» **TASK INSTRUCTIONS**:
The expected output is an exact copy of the lines from the one containing "You are a computer-use" to the final line below, minus any pictures.

··· PROVIDED RECORDS ···

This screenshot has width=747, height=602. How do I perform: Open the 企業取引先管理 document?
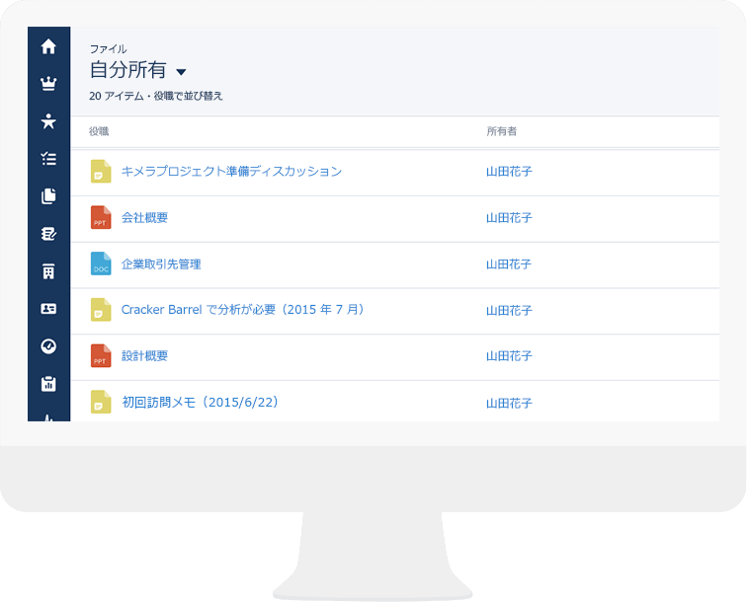tap(161, 264)
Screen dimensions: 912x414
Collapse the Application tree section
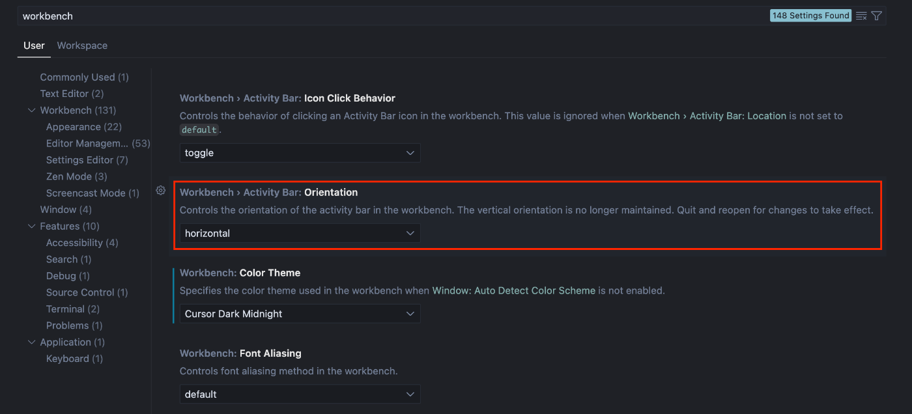tap(32, 342)
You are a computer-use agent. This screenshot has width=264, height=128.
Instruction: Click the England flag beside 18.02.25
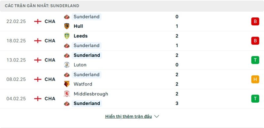click(38, 41)
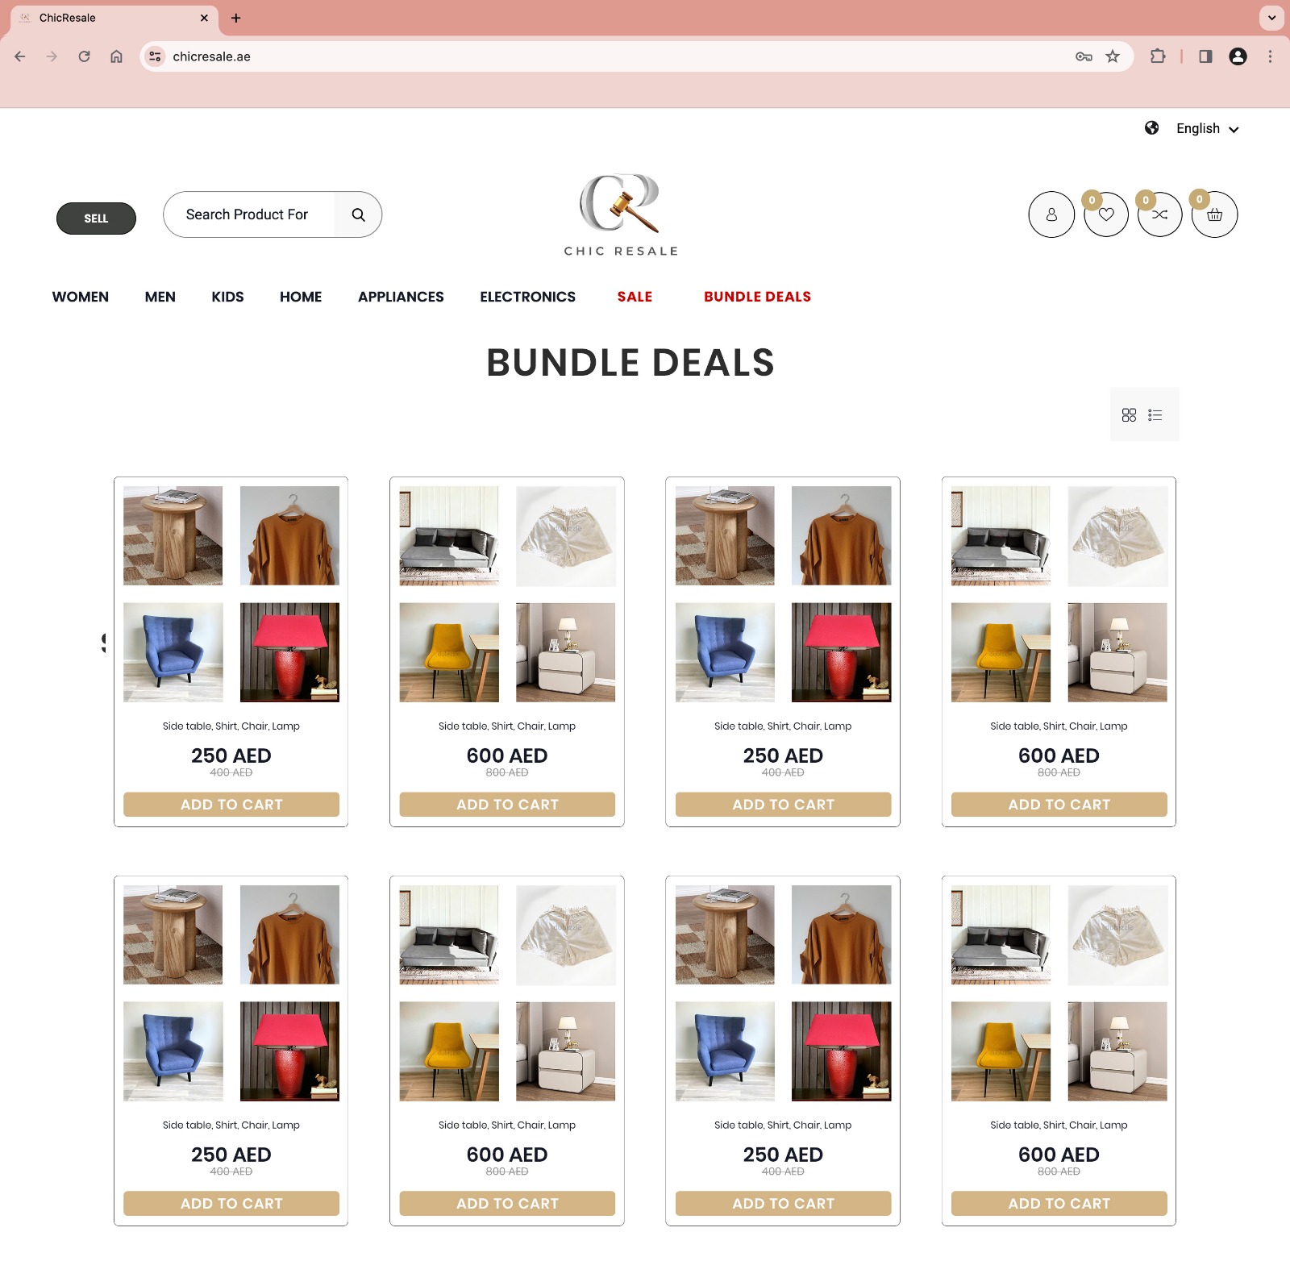Click the search magnifier icon
Screen dimensions: 1290x1261
(x=358, y=214)
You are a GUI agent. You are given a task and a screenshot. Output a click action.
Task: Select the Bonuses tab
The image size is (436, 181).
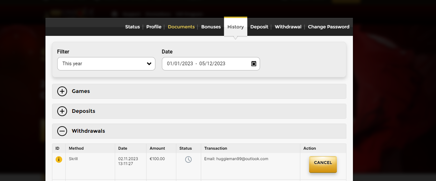(x=211, y=27)
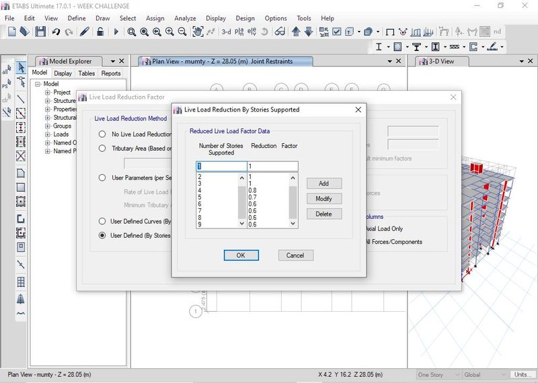Open the One Story dropdown in status bar
538x383 pixels.
point(436,375)
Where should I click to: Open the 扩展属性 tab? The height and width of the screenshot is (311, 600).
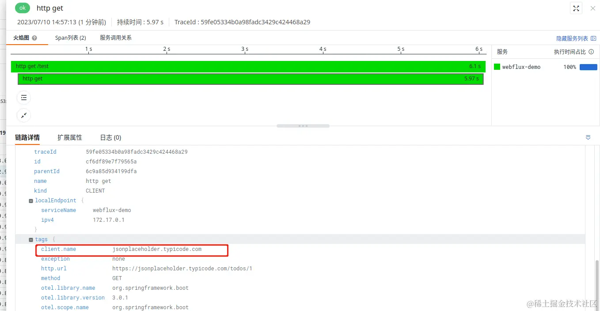click(69, 137)
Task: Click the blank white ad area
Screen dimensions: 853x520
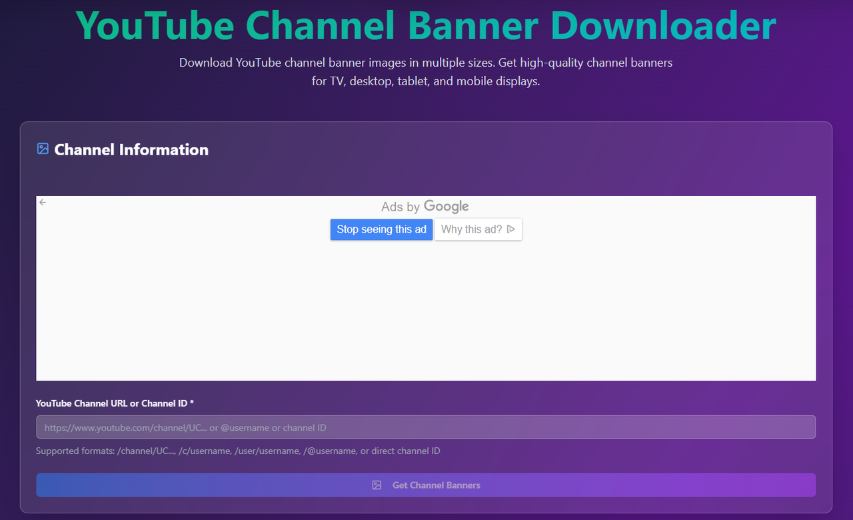Action: [425, 313]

···

» **RESPONSE**:
You are a computer-use agent. This screenshot has width=264, height=128.
Instruction: Click the England flag beside 18.02.25
click(38, 41)
Click the search magnifier icon
Screen dimensions: 1290x1261
(x=358, y=214)
You are a GUI agent. You are given a task and a screenshot. Output a click action.
Task: Select the Bonuses tab
The image size is (436, 181).
(x=211, y=27)
Open the One Story dropdown in status bar
538x383 pixels.
point(436,375)
Where should I click to: Open the 扩展属性 tab? The height and width of the screenshot is (311, 600).
click(69, 137)
Task: Click the blank white ad area
Screen dimensions: 853x520
Action: [425, 313]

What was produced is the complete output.